Written by Bob Hunt on Monday, 27 April 2015 1:56 pm
This year, one of the bills that received particular attention from the REALTORS®was Senate Bill 8 (Hertzberg), a proposal to impose taxes on services — something that is not currently done in California.
Real estate transactions are service intensive. Among the services that would be taxed under the Senate Bill 8 proposal are appraisal, home inspection, natural hazard disclosure reporting, pest control inspection and repair, title insurance, loan origination, and brokerage. They add up to a substantial number.

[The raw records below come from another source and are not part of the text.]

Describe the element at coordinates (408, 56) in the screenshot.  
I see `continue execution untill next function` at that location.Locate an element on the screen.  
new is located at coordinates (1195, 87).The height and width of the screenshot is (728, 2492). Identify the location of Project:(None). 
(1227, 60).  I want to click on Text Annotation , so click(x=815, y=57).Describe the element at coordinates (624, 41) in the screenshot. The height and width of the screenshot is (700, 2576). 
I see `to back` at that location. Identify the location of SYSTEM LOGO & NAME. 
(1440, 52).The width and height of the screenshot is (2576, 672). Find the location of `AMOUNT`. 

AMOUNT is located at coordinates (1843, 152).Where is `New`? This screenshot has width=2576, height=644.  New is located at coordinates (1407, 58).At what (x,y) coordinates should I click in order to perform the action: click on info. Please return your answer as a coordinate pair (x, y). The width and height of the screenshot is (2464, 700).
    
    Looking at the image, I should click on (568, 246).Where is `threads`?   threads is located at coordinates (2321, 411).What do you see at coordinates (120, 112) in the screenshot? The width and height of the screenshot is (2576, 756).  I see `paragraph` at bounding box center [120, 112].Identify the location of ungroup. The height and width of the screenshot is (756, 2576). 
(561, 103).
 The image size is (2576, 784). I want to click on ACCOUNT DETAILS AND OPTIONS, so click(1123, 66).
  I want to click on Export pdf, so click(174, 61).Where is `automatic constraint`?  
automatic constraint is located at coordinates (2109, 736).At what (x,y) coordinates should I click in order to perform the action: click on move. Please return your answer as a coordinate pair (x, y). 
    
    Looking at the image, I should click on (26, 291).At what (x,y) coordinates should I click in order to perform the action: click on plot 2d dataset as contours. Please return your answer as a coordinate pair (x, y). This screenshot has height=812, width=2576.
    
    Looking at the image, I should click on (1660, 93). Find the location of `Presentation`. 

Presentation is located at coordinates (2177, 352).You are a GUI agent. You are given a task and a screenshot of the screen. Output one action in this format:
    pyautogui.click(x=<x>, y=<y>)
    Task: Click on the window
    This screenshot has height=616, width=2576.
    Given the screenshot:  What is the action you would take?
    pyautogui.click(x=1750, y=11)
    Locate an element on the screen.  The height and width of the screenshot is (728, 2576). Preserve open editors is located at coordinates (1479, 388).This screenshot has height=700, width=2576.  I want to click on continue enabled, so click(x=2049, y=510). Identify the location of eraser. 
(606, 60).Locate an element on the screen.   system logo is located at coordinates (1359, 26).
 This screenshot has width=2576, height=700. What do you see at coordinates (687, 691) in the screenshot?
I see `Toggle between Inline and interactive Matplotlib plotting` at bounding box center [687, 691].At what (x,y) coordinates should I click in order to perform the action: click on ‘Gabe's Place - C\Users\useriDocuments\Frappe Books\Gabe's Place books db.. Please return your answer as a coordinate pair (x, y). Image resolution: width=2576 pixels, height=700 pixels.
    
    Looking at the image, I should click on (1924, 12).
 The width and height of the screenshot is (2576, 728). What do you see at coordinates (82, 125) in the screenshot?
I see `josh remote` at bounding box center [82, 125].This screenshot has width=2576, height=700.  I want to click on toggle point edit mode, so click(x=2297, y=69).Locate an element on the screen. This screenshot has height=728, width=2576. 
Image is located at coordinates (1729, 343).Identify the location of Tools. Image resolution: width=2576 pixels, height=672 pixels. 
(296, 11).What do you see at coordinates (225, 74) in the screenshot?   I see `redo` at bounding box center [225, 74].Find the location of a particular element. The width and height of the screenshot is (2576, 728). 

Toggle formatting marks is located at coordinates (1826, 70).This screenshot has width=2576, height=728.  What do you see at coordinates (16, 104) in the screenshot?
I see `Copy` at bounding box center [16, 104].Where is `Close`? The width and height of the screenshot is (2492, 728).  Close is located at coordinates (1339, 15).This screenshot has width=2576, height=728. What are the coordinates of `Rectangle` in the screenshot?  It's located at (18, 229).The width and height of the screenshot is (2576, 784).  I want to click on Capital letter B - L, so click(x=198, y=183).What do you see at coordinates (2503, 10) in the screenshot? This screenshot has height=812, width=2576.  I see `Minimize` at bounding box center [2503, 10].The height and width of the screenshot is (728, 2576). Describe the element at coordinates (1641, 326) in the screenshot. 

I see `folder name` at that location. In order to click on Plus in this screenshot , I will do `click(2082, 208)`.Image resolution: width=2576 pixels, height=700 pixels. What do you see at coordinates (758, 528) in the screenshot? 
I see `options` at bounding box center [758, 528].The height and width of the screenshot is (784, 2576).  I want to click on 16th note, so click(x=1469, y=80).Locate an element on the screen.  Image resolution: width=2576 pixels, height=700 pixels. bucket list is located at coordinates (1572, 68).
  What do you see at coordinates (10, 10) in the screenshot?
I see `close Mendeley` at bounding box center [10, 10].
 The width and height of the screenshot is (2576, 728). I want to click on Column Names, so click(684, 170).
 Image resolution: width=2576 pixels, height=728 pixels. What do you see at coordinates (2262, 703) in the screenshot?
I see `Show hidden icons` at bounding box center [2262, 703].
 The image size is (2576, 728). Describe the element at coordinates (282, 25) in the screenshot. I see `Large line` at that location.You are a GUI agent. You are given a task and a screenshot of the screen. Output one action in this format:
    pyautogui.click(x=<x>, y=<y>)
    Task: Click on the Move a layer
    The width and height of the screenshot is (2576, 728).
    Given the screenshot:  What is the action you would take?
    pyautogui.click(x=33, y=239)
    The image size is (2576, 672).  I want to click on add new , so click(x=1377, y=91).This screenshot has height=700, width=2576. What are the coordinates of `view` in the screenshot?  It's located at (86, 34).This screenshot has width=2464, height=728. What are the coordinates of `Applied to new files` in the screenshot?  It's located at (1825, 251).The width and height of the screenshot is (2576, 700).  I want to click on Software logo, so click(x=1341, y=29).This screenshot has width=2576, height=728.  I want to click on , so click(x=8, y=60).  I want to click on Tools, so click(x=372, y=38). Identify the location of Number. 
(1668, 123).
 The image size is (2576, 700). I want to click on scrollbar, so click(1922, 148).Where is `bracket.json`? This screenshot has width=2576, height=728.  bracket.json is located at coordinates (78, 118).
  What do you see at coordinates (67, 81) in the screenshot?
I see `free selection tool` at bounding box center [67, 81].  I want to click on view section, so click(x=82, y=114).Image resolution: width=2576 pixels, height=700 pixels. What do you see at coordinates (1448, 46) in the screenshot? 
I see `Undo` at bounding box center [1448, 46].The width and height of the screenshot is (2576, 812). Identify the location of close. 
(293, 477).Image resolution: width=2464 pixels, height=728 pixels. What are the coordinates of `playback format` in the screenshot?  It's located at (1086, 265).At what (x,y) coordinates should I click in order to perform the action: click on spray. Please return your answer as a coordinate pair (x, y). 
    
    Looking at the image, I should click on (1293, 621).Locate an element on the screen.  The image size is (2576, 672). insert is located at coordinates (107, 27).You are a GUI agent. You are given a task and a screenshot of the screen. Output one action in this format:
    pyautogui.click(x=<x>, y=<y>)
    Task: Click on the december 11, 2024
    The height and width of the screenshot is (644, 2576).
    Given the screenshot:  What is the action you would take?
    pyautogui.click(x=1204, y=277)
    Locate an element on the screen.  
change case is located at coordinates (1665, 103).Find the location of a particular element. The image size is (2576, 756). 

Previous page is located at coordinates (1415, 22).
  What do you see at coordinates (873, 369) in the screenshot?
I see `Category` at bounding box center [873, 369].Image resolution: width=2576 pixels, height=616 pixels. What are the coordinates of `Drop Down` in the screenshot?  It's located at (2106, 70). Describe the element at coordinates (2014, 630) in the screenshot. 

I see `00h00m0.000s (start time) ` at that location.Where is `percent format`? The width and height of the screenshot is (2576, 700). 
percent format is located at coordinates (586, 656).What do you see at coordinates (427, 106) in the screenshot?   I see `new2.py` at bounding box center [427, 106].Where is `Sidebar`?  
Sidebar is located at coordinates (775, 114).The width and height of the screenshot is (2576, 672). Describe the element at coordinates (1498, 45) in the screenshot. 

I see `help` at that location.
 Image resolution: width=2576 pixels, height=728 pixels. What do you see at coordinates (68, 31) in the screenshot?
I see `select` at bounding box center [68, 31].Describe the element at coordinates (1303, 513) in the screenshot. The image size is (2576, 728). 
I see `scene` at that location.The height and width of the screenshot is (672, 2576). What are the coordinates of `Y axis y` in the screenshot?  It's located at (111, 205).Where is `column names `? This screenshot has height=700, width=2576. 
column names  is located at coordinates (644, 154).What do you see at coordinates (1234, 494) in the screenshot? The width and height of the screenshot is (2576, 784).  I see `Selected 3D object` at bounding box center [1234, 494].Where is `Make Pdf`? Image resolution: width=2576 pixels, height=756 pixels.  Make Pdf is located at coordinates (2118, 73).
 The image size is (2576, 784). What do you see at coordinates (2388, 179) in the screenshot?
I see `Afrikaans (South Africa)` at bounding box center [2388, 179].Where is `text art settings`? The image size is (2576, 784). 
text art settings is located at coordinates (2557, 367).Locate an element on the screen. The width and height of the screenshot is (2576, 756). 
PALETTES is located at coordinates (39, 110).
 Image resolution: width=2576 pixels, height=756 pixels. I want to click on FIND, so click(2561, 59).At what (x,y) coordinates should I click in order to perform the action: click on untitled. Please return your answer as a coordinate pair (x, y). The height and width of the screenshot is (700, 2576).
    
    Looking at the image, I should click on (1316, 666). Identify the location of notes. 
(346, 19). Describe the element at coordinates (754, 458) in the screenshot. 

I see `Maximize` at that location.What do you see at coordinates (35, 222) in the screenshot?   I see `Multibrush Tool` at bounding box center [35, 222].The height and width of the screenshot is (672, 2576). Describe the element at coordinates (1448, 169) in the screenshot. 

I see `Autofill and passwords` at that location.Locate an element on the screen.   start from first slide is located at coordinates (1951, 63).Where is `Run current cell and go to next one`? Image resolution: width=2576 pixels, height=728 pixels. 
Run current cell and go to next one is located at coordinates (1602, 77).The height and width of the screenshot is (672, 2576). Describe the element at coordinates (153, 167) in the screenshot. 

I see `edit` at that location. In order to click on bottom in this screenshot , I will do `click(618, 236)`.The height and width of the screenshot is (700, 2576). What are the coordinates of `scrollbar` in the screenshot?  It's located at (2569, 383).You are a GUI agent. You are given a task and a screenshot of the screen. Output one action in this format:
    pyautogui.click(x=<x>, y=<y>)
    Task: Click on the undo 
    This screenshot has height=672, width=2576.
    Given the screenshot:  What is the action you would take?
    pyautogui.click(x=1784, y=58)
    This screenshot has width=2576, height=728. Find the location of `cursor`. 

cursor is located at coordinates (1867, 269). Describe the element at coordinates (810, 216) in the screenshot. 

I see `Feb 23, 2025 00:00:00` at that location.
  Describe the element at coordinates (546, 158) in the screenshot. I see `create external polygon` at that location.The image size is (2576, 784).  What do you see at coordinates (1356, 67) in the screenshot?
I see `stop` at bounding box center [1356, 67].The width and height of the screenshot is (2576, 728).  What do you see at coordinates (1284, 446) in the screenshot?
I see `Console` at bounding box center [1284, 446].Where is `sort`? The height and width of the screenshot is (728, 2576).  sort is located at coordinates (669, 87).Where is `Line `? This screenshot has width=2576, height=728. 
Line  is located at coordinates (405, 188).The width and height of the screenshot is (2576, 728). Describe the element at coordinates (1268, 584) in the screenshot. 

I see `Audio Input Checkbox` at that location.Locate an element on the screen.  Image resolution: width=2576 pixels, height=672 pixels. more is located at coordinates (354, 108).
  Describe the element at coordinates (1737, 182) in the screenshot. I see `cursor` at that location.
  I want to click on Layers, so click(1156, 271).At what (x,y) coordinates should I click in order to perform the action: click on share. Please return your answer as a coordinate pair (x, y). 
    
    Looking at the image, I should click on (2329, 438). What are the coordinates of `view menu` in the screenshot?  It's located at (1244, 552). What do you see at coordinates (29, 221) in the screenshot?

CAR legislative analysts estimated that service fees comprise about 13% of a sales price. That number seems a bit high to me, although they were including “services to prep for sale (painting, cleaning, landscaping, staging, etc.etc.”. But even a more modest estimate — say 8% – 10% — yields some significant numbers.
The REALTORS®‘ point to the legislators was that California doesn’t need anything that will increase the already too-high cost of housing. With the state-wide cost of a median-priced home at $447,000 (4th quarter, 2014), California has an affordability crisis. Fewer than 40% of its population can afford the median-priced home. Nationally, 59% can afford the U.S. median. California’s home ownership rate has dropped below 55%.
A 5% tax on the typical services for a median-priced California home would increase the transaction costs by more than $2,000; a 7.5% service tax would add about $3,000 to the total cost. Those numbers have real consequences. At today’s financing costs, the 5% tax would eliminate close to 25,000 potential buyers from that purchase. The 7.5% tax would similarly affect more than 36,000.
It’s easy to look at a tax proposal at a fairly high level of abstraction. Last week, on Legislative Day, 2,000 REALTORS®took it upon themselves to show legislators some of SB 8’s possible effects in the real world of high-cost, hard-to-afford housing.